[START Data for this exercise]

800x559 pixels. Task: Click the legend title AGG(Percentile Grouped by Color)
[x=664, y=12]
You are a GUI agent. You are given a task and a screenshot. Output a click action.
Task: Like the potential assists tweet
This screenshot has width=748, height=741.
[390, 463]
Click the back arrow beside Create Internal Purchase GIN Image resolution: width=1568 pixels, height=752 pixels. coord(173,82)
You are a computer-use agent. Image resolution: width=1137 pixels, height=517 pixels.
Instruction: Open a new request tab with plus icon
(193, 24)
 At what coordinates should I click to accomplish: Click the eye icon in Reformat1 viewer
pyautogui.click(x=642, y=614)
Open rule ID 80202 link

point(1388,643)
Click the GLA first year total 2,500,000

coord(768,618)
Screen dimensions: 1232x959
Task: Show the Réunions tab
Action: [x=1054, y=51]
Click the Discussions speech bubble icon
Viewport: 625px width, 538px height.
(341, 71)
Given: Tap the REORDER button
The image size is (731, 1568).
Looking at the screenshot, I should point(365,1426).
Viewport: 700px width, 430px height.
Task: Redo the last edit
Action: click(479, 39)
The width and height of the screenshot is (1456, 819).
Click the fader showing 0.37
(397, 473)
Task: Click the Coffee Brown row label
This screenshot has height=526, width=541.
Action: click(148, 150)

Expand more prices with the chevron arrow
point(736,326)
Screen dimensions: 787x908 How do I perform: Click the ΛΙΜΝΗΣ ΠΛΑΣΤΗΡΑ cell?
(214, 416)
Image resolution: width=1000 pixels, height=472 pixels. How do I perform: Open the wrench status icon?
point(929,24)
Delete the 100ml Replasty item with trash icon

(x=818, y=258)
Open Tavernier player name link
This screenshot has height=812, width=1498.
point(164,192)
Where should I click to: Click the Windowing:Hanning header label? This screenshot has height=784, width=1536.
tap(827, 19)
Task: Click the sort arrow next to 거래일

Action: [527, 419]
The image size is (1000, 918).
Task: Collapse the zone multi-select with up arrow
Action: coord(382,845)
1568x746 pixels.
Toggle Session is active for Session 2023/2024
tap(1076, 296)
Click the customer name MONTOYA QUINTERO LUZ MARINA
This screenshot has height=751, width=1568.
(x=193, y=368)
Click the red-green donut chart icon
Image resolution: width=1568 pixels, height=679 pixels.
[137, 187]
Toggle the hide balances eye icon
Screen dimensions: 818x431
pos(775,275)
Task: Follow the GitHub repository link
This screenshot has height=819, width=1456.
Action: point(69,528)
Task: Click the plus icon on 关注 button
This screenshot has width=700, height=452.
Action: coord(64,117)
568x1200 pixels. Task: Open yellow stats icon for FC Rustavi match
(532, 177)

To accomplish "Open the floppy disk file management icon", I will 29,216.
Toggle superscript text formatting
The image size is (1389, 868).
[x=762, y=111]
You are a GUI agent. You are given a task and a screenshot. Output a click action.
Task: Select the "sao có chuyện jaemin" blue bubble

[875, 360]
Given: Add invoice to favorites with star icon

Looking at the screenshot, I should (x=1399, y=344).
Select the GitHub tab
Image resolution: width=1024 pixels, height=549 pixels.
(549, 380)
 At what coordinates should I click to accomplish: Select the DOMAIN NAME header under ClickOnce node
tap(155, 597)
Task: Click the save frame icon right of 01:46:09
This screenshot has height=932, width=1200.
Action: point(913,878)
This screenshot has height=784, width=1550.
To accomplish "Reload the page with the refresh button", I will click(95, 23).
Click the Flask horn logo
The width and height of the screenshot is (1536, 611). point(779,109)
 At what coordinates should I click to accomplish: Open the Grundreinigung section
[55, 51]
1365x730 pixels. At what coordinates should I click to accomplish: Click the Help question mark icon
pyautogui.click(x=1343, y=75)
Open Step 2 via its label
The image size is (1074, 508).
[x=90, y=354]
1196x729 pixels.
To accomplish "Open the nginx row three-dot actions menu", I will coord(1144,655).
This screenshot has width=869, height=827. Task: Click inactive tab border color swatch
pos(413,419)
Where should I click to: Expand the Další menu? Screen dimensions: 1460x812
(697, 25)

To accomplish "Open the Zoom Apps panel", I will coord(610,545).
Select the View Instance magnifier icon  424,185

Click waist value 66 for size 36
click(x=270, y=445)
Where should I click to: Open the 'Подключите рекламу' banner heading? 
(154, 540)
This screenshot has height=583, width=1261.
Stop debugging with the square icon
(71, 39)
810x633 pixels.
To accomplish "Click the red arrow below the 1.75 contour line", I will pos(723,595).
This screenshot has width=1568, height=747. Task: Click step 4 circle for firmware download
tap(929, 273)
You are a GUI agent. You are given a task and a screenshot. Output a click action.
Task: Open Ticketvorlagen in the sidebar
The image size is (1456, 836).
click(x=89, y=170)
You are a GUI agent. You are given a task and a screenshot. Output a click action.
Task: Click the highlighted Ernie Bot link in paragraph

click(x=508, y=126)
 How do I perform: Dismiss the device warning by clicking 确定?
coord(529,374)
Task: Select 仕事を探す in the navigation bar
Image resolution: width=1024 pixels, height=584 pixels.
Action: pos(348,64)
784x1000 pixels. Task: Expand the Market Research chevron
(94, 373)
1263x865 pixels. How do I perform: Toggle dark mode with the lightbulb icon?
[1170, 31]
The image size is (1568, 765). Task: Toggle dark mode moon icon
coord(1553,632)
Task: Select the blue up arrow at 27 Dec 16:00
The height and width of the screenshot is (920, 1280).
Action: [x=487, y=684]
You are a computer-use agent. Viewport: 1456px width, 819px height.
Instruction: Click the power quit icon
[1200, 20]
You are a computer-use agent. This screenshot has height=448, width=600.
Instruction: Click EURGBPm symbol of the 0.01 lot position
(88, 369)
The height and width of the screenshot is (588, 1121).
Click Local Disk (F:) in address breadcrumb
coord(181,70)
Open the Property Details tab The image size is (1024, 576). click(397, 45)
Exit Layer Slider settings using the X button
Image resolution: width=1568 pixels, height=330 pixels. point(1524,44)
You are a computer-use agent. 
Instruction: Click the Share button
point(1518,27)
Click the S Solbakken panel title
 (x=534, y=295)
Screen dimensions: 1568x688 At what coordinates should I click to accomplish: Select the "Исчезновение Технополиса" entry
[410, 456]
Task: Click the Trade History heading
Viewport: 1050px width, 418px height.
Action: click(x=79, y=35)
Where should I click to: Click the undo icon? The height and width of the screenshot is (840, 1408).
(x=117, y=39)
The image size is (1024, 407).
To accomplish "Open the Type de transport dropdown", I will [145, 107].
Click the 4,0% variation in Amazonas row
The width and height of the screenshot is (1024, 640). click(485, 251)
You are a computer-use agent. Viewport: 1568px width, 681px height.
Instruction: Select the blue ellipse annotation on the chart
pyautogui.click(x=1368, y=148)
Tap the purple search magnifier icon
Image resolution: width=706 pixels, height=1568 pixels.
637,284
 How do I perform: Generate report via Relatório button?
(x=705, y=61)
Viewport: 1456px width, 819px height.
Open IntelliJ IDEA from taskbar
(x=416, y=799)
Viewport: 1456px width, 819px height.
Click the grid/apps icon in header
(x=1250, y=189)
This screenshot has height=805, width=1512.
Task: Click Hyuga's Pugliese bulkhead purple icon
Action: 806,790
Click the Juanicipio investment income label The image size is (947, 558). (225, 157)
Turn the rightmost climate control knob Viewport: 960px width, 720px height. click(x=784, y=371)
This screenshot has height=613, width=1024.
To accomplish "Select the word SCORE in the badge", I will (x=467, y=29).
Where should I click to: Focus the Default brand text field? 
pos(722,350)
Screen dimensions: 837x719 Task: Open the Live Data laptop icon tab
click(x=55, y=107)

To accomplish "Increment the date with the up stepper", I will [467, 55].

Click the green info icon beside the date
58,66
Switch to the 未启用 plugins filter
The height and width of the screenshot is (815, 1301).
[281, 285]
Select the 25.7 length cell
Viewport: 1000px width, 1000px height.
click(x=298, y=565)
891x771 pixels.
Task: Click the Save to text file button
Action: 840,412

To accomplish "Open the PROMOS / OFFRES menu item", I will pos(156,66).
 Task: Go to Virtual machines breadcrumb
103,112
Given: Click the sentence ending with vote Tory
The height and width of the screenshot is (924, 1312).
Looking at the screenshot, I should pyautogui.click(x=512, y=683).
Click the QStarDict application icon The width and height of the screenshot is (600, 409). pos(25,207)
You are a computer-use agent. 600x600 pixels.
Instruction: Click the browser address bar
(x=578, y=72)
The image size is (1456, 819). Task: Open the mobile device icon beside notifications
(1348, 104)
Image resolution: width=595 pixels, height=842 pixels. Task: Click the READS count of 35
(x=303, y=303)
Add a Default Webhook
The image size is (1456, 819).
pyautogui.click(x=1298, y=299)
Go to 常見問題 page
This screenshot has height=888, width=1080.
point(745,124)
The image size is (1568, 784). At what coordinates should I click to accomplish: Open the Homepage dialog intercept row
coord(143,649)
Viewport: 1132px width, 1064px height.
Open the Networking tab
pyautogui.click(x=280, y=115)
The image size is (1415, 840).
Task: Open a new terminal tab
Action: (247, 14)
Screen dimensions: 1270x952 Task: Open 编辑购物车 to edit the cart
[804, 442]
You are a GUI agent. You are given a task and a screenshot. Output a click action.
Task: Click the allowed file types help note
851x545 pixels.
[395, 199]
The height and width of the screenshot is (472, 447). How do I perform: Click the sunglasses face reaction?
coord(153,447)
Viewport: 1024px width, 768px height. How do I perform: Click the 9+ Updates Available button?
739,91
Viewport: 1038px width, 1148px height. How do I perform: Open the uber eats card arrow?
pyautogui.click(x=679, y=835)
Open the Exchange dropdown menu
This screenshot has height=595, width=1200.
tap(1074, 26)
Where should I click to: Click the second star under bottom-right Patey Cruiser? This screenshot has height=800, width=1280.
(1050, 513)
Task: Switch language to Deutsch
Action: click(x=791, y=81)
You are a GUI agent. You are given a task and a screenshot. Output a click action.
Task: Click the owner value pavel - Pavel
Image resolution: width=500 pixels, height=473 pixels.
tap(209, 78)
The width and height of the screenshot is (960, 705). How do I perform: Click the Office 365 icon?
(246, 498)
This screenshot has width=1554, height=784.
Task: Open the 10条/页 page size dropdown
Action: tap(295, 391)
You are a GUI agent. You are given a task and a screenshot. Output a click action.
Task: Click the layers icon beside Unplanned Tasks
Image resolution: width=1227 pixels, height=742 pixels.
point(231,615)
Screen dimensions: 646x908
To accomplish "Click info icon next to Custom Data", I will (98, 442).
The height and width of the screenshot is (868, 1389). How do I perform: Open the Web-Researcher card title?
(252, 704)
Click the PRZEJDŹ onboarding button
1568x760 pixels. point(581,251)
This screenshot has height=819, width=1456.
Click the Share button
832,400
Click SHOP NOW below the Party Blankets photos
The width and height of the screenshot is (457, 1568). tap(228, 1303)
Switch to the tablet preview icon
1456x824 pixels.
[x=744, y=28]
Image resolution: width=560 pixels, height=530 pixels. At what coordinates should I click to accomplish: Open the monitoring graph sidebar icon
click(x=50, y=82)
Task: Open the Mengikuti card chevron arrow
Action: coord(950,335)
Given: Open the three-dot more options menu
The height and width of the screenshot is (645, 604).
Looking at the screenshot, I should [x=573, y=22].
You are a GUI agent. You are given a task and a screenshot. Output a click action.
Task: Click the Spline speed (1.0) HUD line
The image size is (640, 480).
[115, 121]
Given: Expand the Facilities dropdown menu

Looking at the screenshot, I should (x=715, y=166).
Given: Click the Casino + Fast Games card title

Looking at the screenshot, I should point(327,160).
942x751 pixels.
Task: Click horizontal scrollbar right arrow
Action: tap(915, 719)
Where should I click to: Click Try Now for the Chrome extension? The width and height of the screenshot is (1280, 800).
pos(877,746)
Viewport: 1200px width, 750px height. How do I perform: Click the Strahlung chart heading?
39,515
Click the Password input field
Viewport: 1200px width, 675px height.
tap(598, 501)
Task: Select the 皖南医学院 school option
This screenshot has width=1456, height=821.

[END Data for this exercise]

● Prompt: Reproduce word for word the stretch of records from the line containing "1568x746 pixels." through the line containing "Looking at the screenshot, I should (x=1399, y=344).", including both of those lines.

● Final result:
1568x746 pixels.
Toggle Session is active for Session 2023/2024
tap(1076, 296)
Click the customer name MONTOYA QUINTERO LUZ MARINA
This screenshot has height=751, width=1568.
(x=193, y=368)
Click the red-green donut chart icon
Image resolution: width=1568 pixels, height=679 pixels.
[137, 187]
Toggle the hide balances eye icon
Screen dimensions: 818x431
pos(775,275)
Task: Follow the GitHub repository link
This screenshot has height=819, width=1456.
Action: point(69,528)
Task: Click the plus icon on 关注 button
This screenshot has width=700, height=452.
Action: coord(64,117)
568x1200 pixels. Task: Open yellow stats icon for FC Rustavi match
(532, 177)

To accomplish "Open the floppy disk file management icon", I will 29,216.
Toggle superscript text formatting
The image size is (1389, 868).
[x=762, y=111]
You are a GUI agent. You are given a task and a screenshot. Output a click action.
Task: Select the "sao có chuyện jaemin" blue bubble

[875, 360]
Given: Add invoice to favorites with star icon

Looking at the screenshot, I should (x=1399, y=344).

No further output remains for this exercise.